I follow problems, not domains.
Over the past three years, I've built production systems across fields that rarely overlap: acoustic monitoring for precision agriculture, LLM-driven feedback pipelines for surgical simulation in VR, and automated compliance tooling for enterprise container security. Each project pushed me into unfamiliar territory — and that's exactly where I do my best work.
That approach has produced tangible results. A real-time hive health monitoring system I built on a Jetson Nano — combining CNN-based audio classification with edge-deployed computer vision — earned a ₹10 lakh government grant and a filed patent. Not because the concept was novel, but because it functioned reliably in field conditions, without connectivity, at low cost. The gap between a working prototype and a deployable system is where I invest most of my energy.

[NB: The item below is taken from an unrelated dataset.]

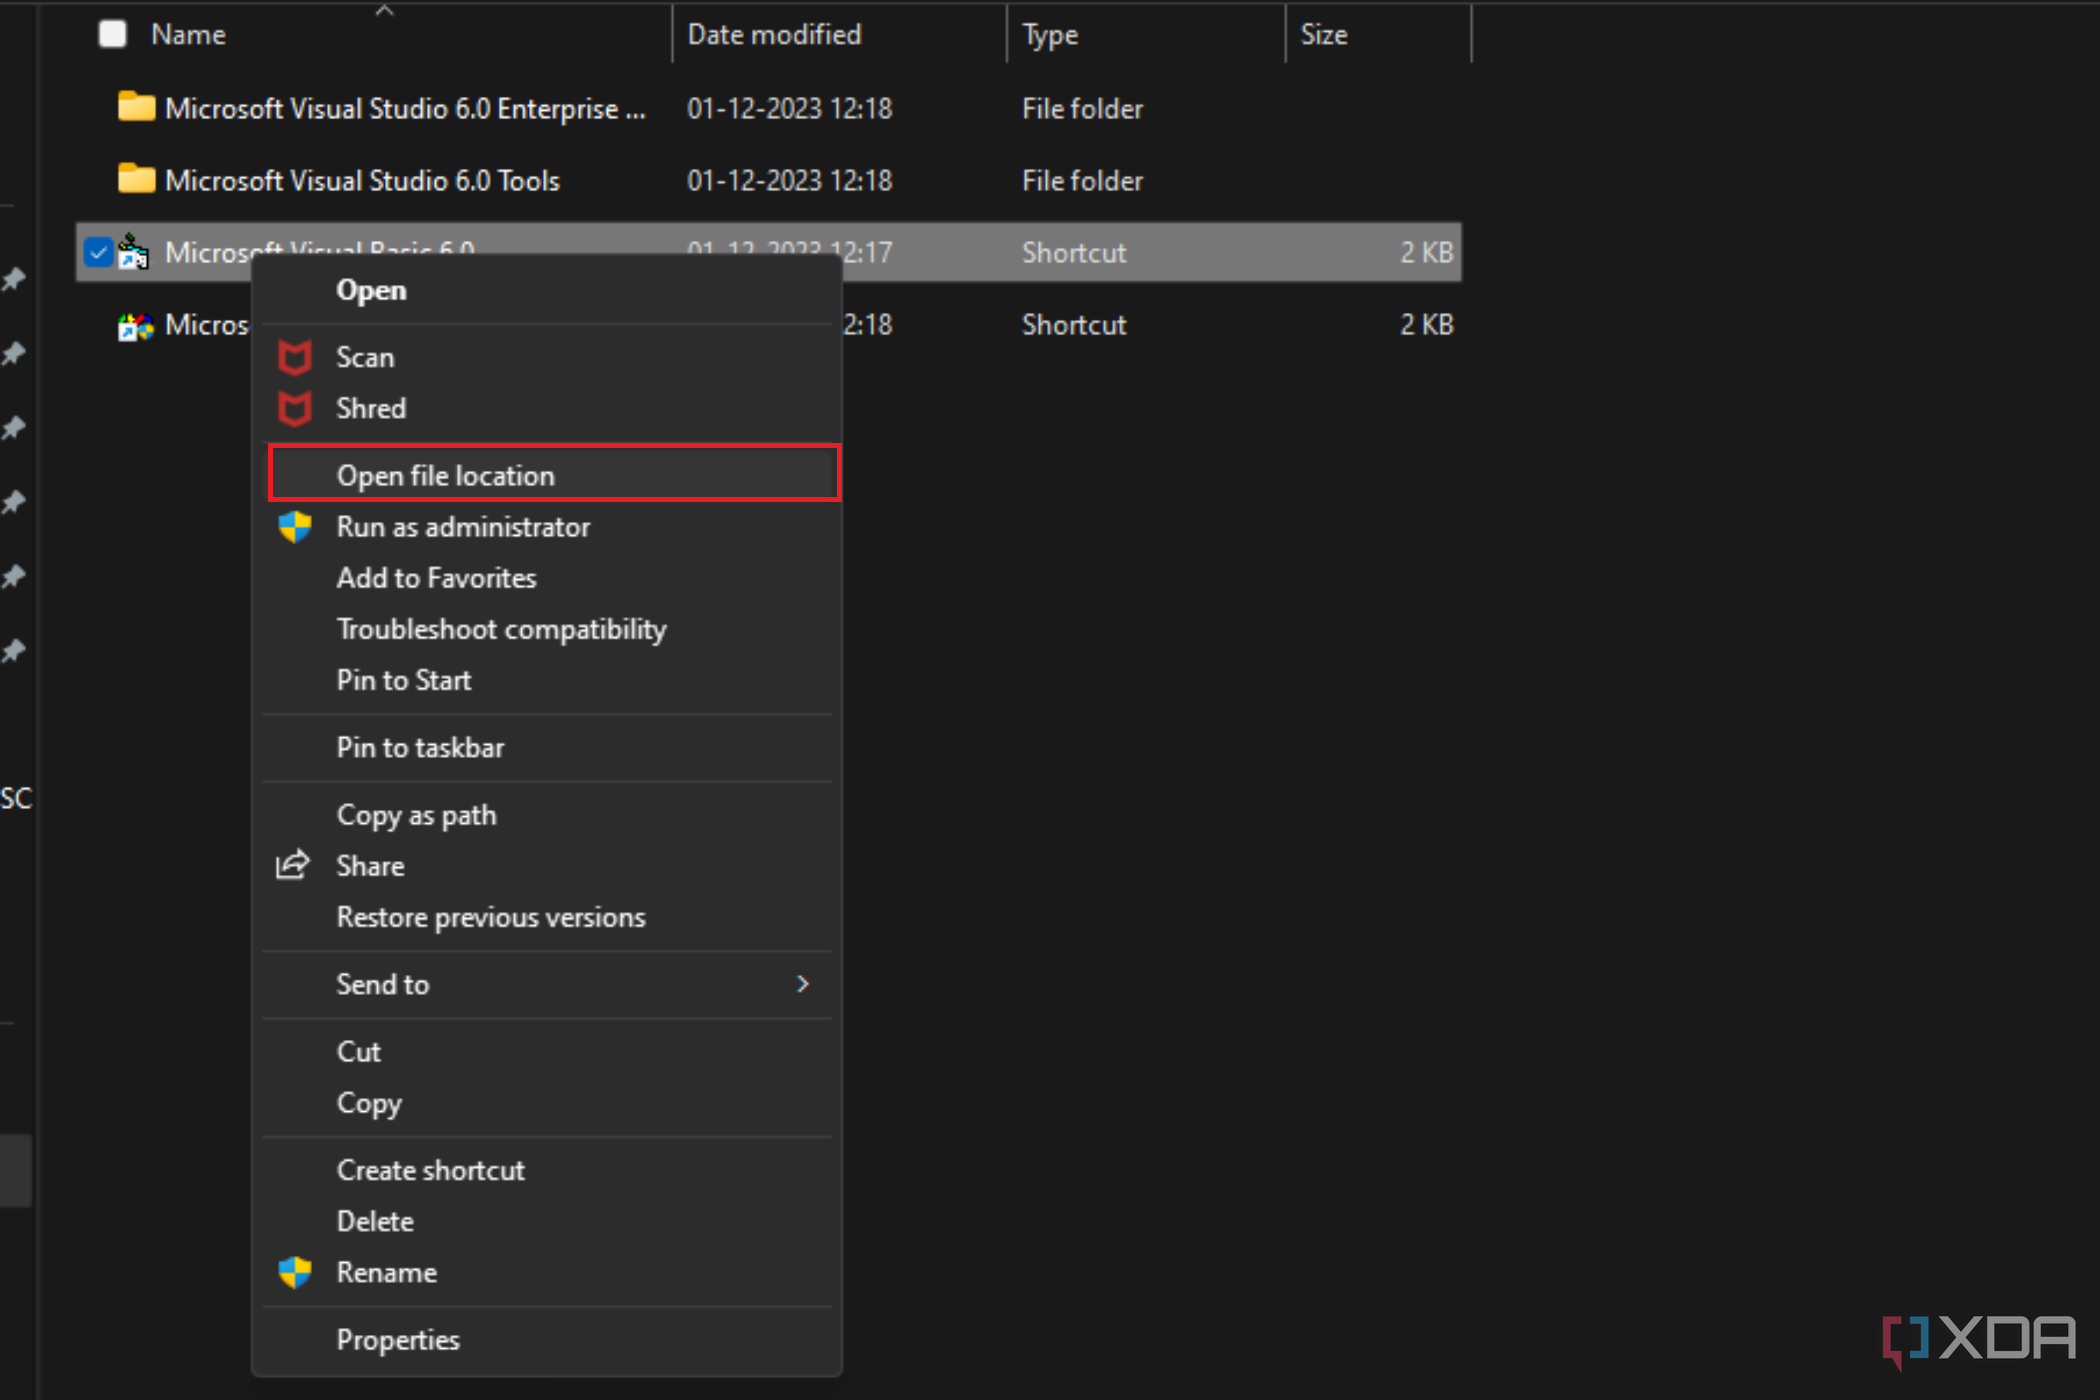Image resolution: width=2100 pixels, height=1400 pixels.
Task: Click Delete in the context menu
Action: point(377,1219)

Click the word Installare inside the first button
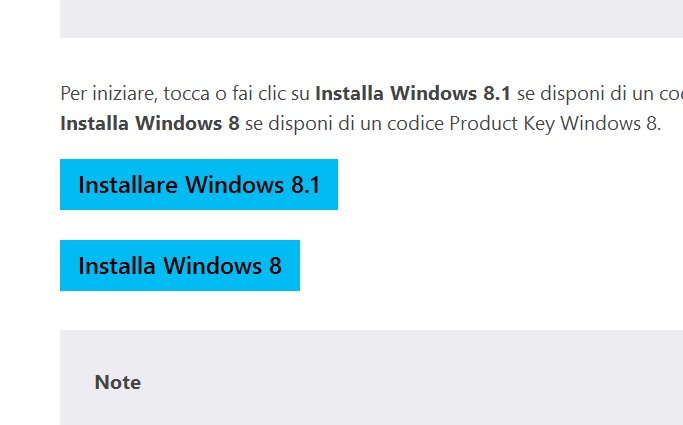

By 21, I had completed seven internships across five industries — agricultural technology, medical simulation, industrial safety, infrastructure automation, and enterprise DevOps. Each environment taught me something different: how clinical constraints shape system design, how field conditions break assumptions made in the lab, how infrastructure teams think at scale. That accumulated context now lets me move between domains quickly and communicate across them clearly.
I'm completing my Bachelor of Engineering in Artificial Intelligence and Machine Learning at New Horizon College of Engineering. Most of what I know came from shipping systems, diagnosing failures, and iterating until things worked under real conditions — not just in a notebook.
I'm looking for environments where rigorous thinking and hands-on building go together: research groups, product teams, or organisations where AI has to leave the lab and hold up under pressure.